The final finishing touch, and vital for a white tie affair. Maintain a clean, smooth design by choosing a white bow tie, and avoid any temptation to choose a patterned or coloured one. Also, your bow tie is going to look that much better if it’s the real deal and not a clip on. They can be a little tricky to tie at first, but once you get the hang of it you’ll be glad you learnt.
As we mentioned before, accessories like top hats, gloves and even dress canes can be added (carefully) to boost the look of your outfit. Let’s keep things on a balanced level though and make sure you’re choosing the best styles to suit the white tie look.
If you’re going for the classic, slightly less common look of gloves with your suit, then keep them white, keep them fitted, and always buy them in a soft cotton material. Gloves are great for really fancy events like white tie balls, but don’t worry too much if you can’t get hold of any, or if you just don’t like the look. White gloves are far from vital for a white tie look.
Lots of people get top hats wrong. It’s understandable as there’s a fine line between it fitting snugly against your head and cutting off your circulation. Likewise you don’t want it slipping off the moment you move your head, so achieving the correct fit can be tricky. Try to make sure that your hat fits comfortably and securely a few cms above your ears, and doesn’t leave a imprint on your forehead when you take it off.
It’s considered impolite white tie etiquette to showcase anything too ‘vulgar’ so although that skull topped dress cane might seem like a great idea, you’ll probably just end up getting dirty looks the moment you step into a fancy event.
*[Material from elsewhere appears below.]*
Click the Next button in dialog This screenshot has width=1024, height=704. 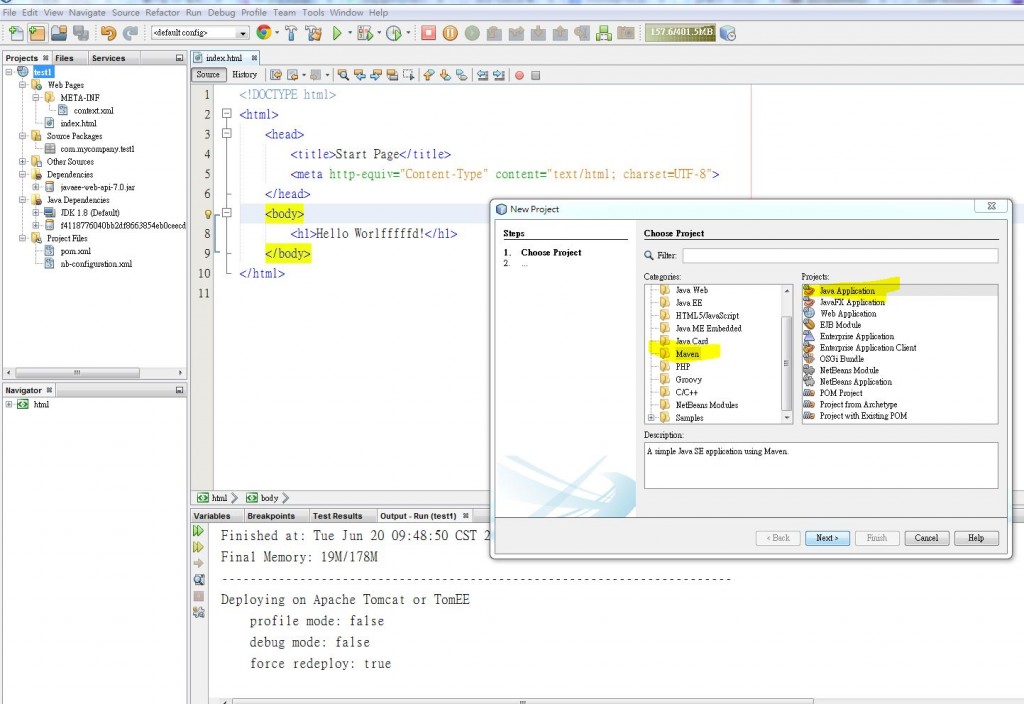826,538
Instead keep things simplified with a ‘basic’ silver topped cane.
This isn’t something you’re going to use everyday, so you don’t want to spend a whole lot of money on it. This is an addition to add some flair to your outfit, but if you can only find ones that are hundreds of pounds, then just give the whole thing a miss.
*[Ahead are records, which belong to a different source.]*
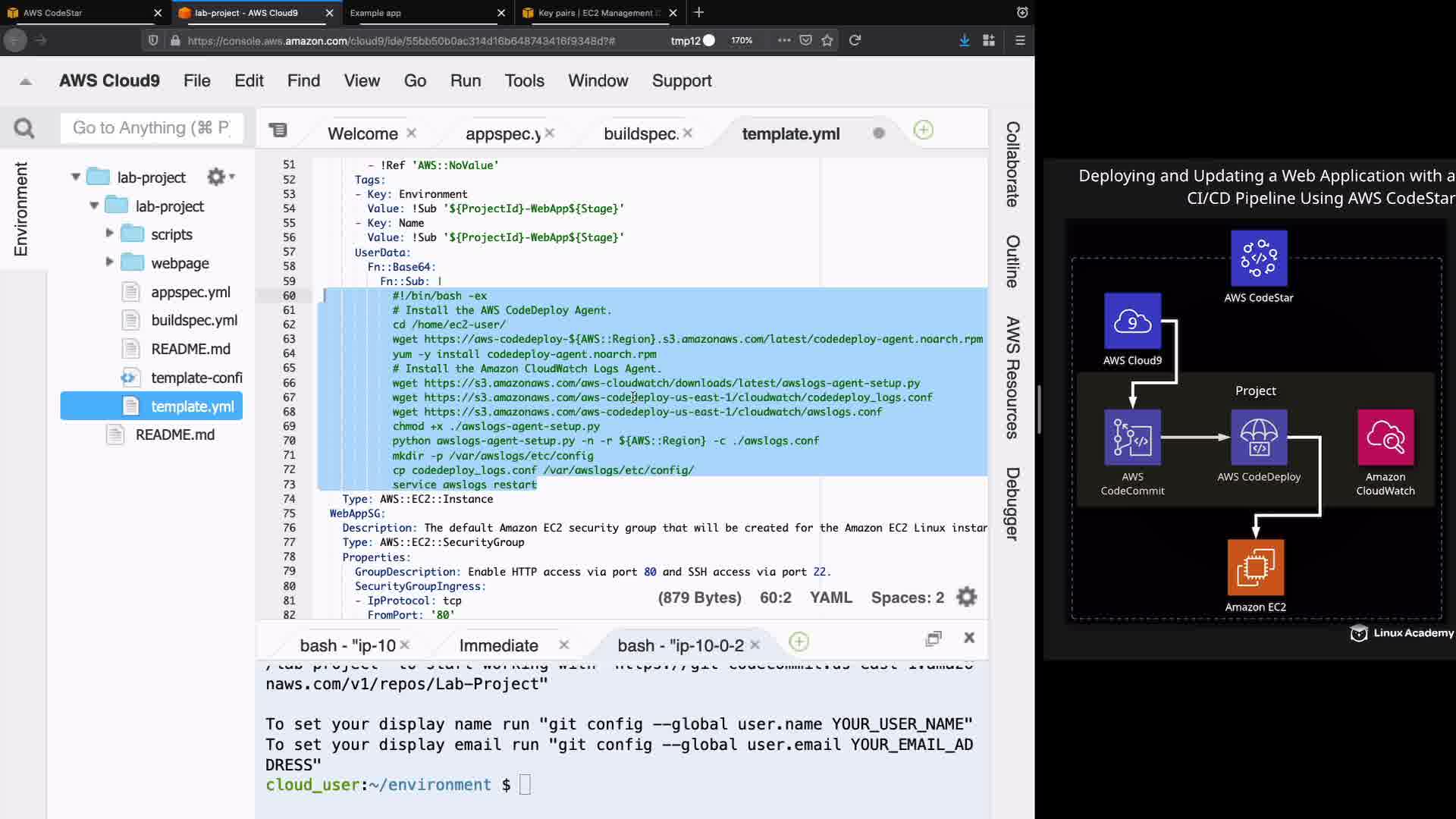
Task: Click the Go to Anything search field
Action: 152,128
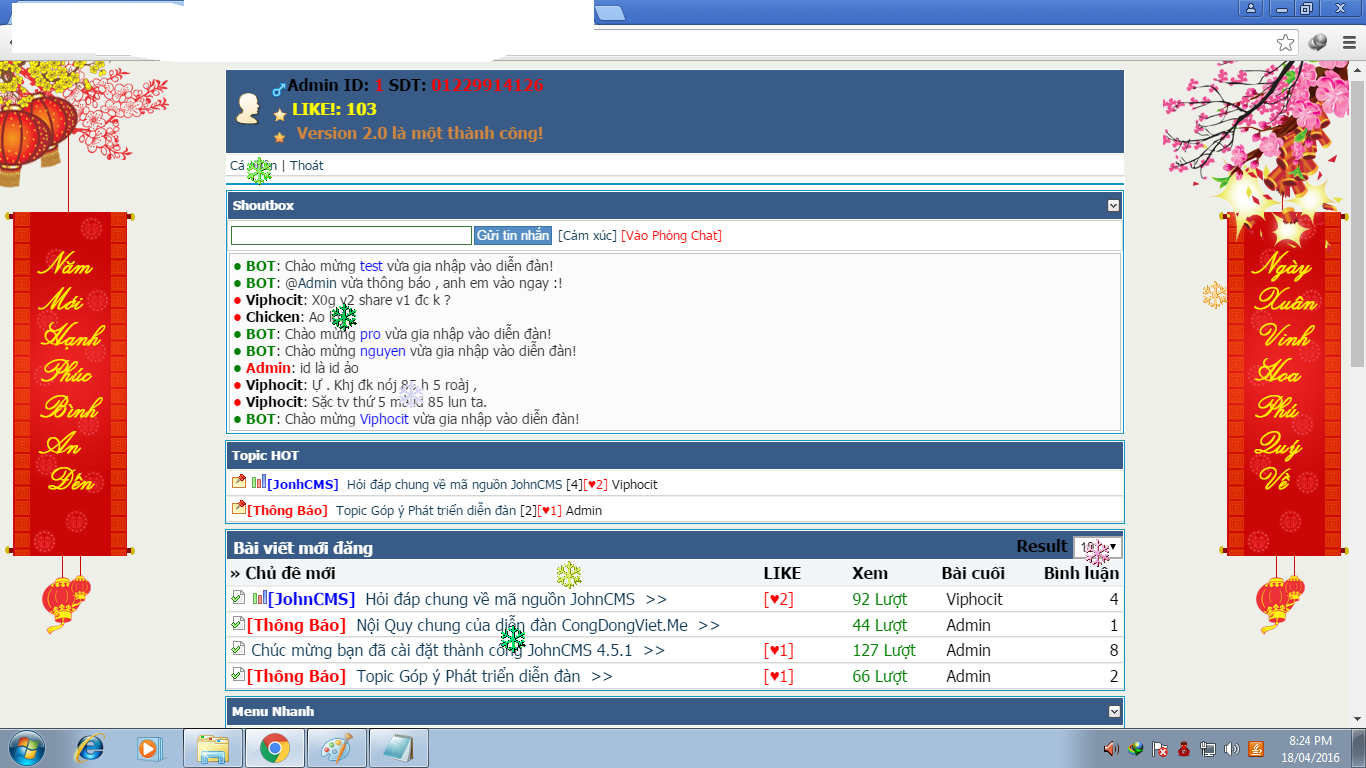
Task: Open the [Vào Phòng Chat] link
Action: coord(671,236)
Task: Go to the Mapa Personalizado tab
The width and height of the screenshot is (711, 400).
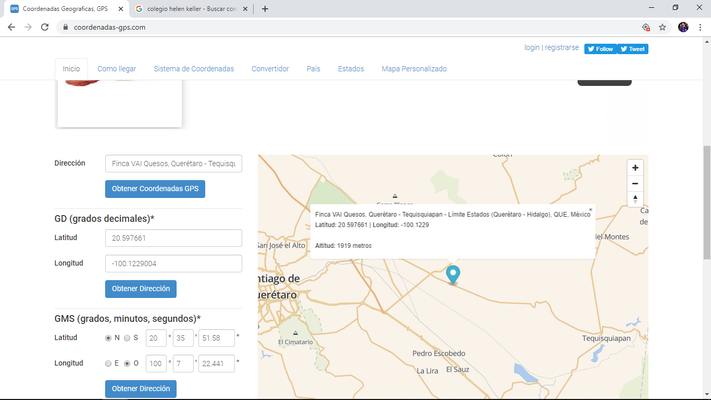Action: 414,69
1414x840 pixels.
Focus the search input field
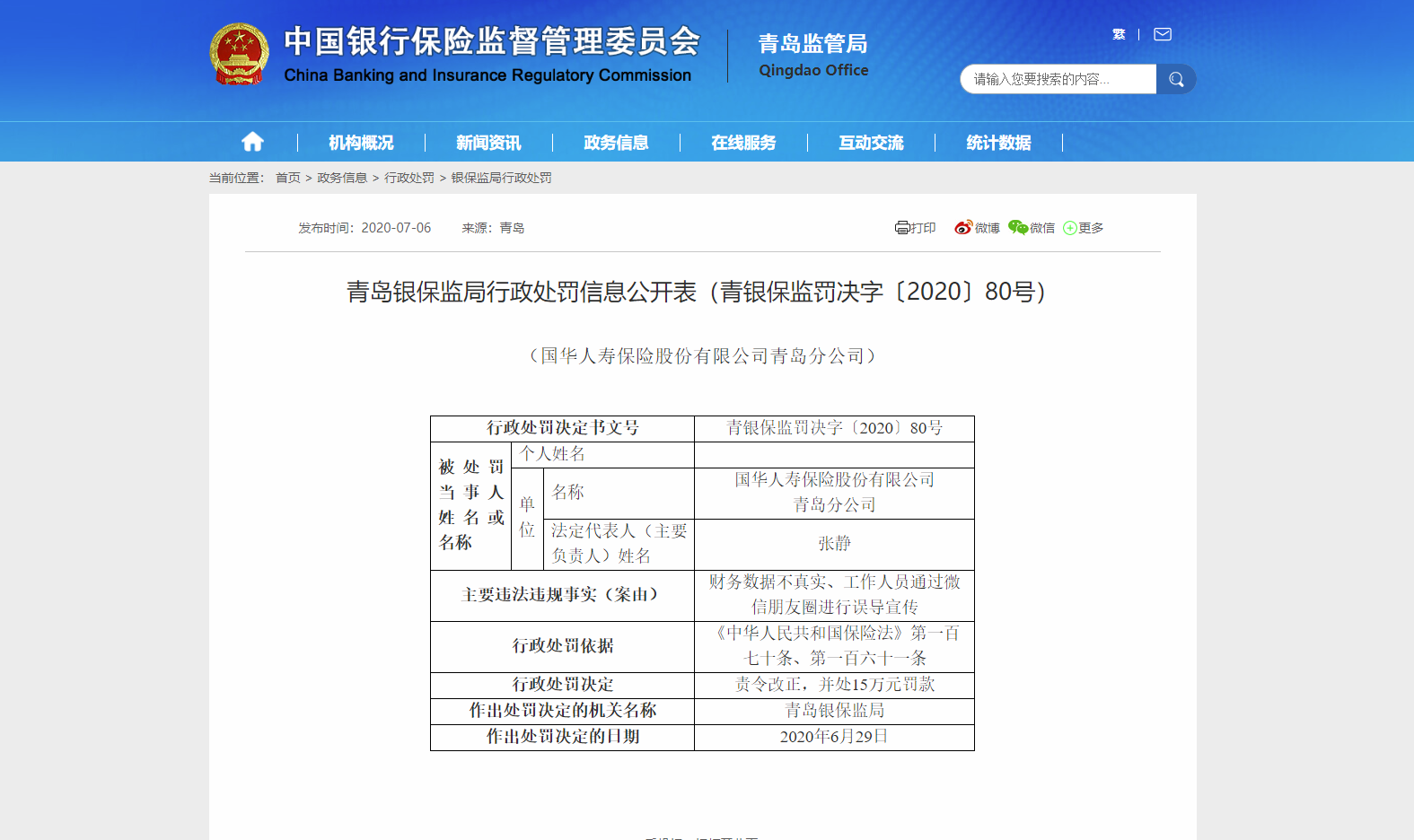(x=1058, y=79)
Your Quick Guide on When to Wear White Tie
- If you’re at an event, like the races or a formal wedding then white tie is a necessary look.
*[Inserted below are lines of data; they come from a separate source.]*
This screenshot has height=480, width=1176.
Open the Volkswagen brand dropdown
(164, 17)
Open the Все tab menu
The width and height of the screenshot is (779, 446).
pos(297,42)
- Your outfit needs to compromise of a black tailcoat jacket, white shirt, high waisted trousers, patent leather shoes, a waistcoat and a bow tie.
- Fit is important, so make sure your clothes are close fitting but still allow you to move easily.
- You can add a top hat, white gloves and a dress cane to your look if you want to add some flair and interest to your look.
On That Note
White tie can seem overly formal, but for some occasions it’s the best thing to go for. You don’t have to go for the full period drama look, as canes and top hats are totally optional, but a black tailcoat, crisp white shirt and high waisted trousers blend together to form an outfit that’s perfectly sleek and sophisticated.